Two Independent Samples: tests whether the difference of two population means is lesser, greater than, or not equal to a prespecified value, which we frequently take to be zero. The t statistic compares the observed data with what we expect under the null hypothesis, which states that the difference in population means equals the testing value; usually, we take the testing value to be zero (e.g., the means are the same). The resulting p-value tells us how likely observing the evidence we have for the alternative hypothesis or more when the null hypothesis is true. If the p-value is less than the specified significance level (e.g., less than 0.05), we reject the null hypothesis in favor of the alternate hypothesis, which states that the difference of population means is less than, greater than, or not equal to the testing value. Otherwise, we fail to reject the null hypothesis, indicating we do not have significant evidence for the alternative hypothesis.

Paired Samples: tests whether the population mean of differences is lesser, greater than, or not equal to a prespecified value, which we frequently take to be zero. This procedure is used for a pre-post design. The t statistic compares the observed data with what we expect under the null hypothesis, which states that the population mean of differences equals the testing value; usually, we take the testing value to be zero (e.g., the differences have mean zero). The resulting p-value tells us how likely observing the evidence we have for the alternative hypothesis or more when the null hypothesis is true. If the p-value is less than the specified significance level (e.g., less than 0.05), we reject the null hypothesis in favor of the alternate hypothesis, which states that the population mean difference is less than, greater than, or not equal to the testing value. Otherwise, we fail to reject the null hypothesis, indicating we do not have significant evidence for the alternative hypothesis.

The t-test can be used under the following conditions.

1. The observations are representative of the population of interest and independent.

2. The observations within each sample are normally distributed.
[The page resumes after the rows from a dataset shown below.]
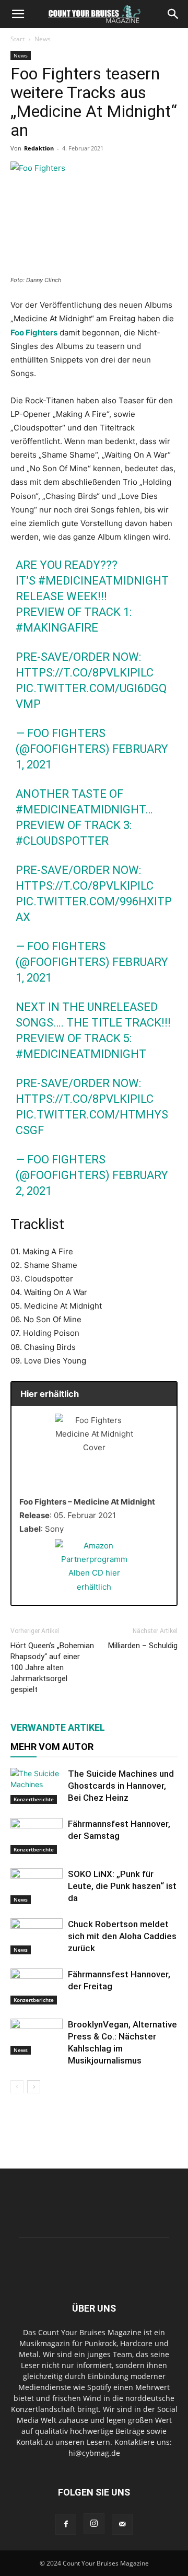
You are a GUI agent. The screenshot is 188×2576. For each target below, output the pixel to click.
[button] (17, 14)
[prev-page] (17, 2086)
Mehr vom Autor (51, 1746)
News (42, 38)
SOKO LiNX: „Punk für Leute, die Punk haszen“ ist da (122, 1886)
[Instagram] (94, 2523)
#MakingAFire (57, 627)
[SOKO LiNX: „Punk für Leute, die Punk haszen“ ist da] (36, 1886)
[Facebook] (65, 2524)
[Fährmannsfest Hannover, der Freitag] (36, 1986)
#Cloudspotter (62, 840)
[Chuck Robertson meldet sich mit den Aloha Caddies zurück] (36, 1936)
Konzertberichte (34, 1799)
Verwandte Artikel (57, 1727)
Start (17, 38)
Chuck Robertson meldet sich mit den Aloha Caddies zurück (122, 1936)
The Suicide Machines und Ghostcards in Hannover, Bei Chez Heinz (121, 1785)
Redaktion (39, 148)
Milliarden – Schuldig (143, 1645)
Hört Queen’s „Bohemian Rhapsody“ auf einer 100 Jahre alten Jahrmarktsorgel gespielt (52, 1667)
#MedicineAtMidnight (103, 580)
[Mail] (122, 2524)
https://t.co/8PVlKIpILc (85, 672)
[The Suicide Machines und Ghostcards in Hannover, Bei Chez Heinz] (36, 1786)
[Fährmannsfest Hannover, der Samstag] (36, 1836)
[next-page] (33, 2086)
Note that the t-test is robust to this assumption as long as the sample size is large (i.e., at least thirty).

Note: The independent two-sample t-test requires independent samples, as its name suggests. We employ Welch's t-test for two independent samples by default according to the work of Delacre et al. (2017), who show that Welch's t-test provides better control of Type 1 error rates (i.e., false positives) than the version that assumes equal variance.

How to use this app?

Step 1: To use this app, go to the 'Dataset and Hypothesis' tab and upload your .csv type dataset, or select a sample dataset.
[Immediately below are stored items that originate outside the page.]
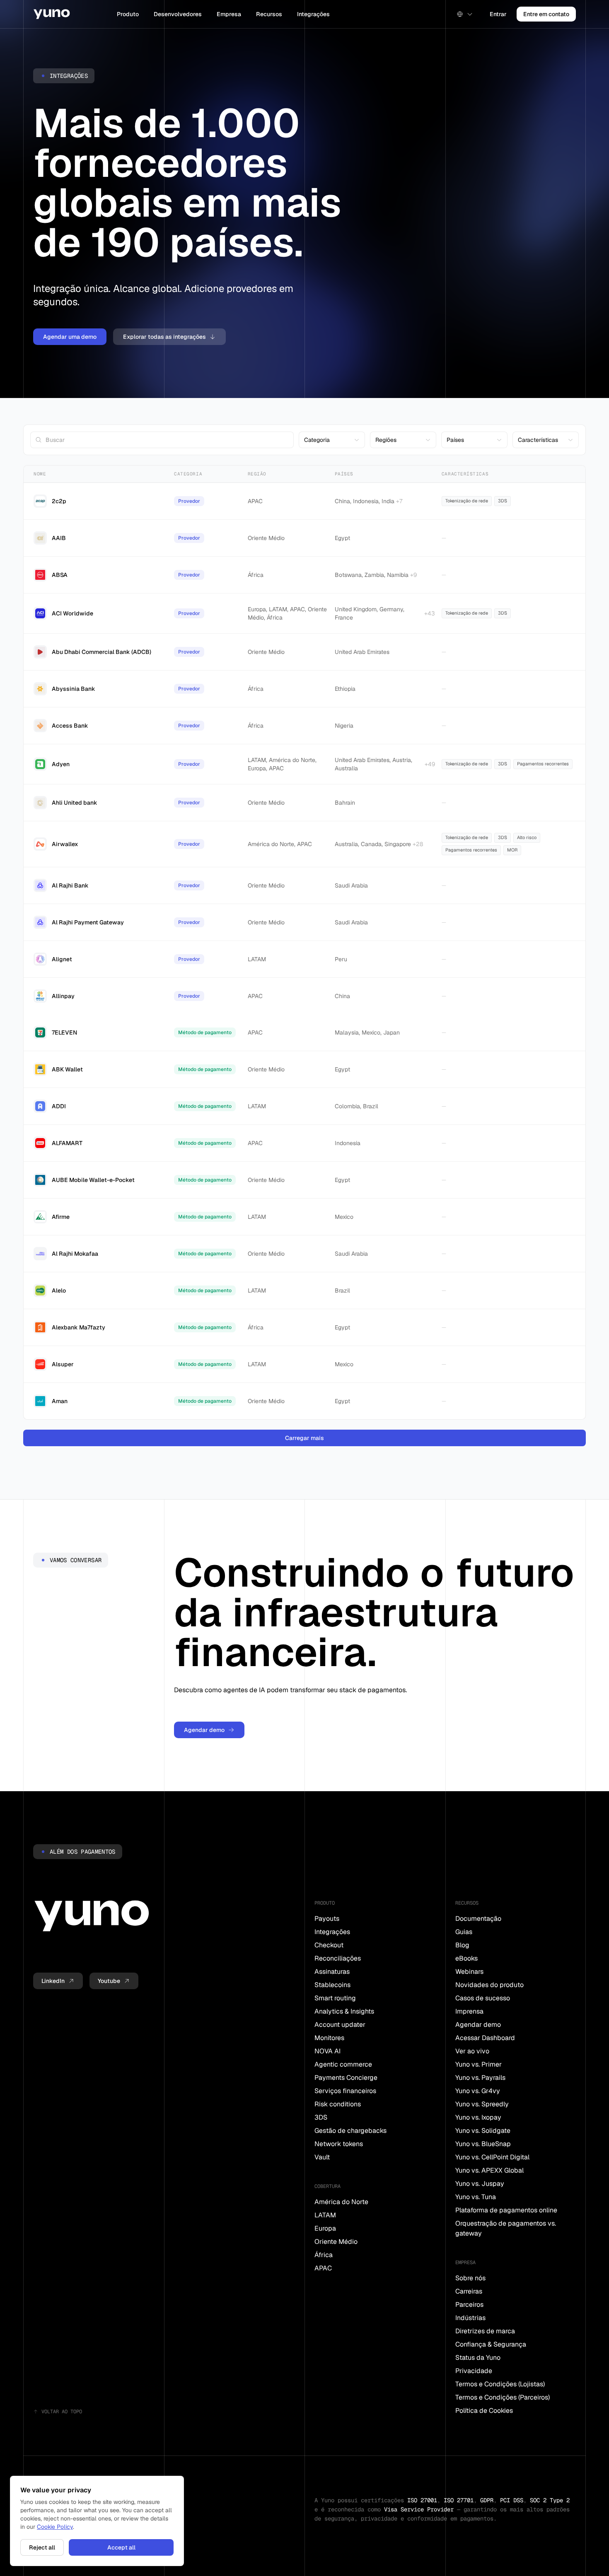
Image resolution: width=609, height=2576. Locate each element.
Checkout (328, 1945)
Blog (462, 1945)
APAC (323, 2268)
Step 2: Next, you must select the type of t-test (One-Sample, Two Independent Samples, or Paired Sample).

Step 3: You can check the assumptions in the 'Assumptions' tab. We recommend assessing assumptions visually using the provided graphical summary and confirming using the numerical summaries. The app will provide results for a Shapiro-Wilkes (n ≤ 5000) or a Kolmogorov-Smirnov (n > 5000) test for normality. While these tests might be helpful, they can be rather sensitive for small sample sizes leading us to detect minuscule transgressions.

Step 4: You can check the result of the t-test procedure (test statistics, decision making, and test visualization) in the 'Hypothesis Test' and 'Confidence Interval' tabs.

Step 5 (Optional): We also provide the results of a bootstrap approach for computing a confidence interval and a randomization test. These are nonparametric alternatives to the t-test that can be used when t-test assumptions are not met or to evaluate whether the results of the t-test procedure depend on its assumptions.

Contact us

Please contact us if you have any questions at datascience@colgate.edu.

Example 1

Within the t-test app, we provide the penguin data that includes measurements for penguin species inhabiting islands in Palmer Archipelago and made available through the palmerpenguins library for R (Gorman et al., 2014). Suppose researchers aimed to evaluate whether Adelie and Chinstrap penguins have differing bill depth (mm). This is a classic example of a scenario requiring the t-test framework. Note that this is a special case of the <a href="https://shiny.colgate.edu/apps/Collaboratory-Apps/ANOVA-Test/">ANOVA test</a> .

Here, we have three samples of observations (the species) and a continuous attribute (bill depth). We will use the t-test procedure to evaluate whether the data support the claim that Adelie and Chinstrap penguins have different population mean bill depths.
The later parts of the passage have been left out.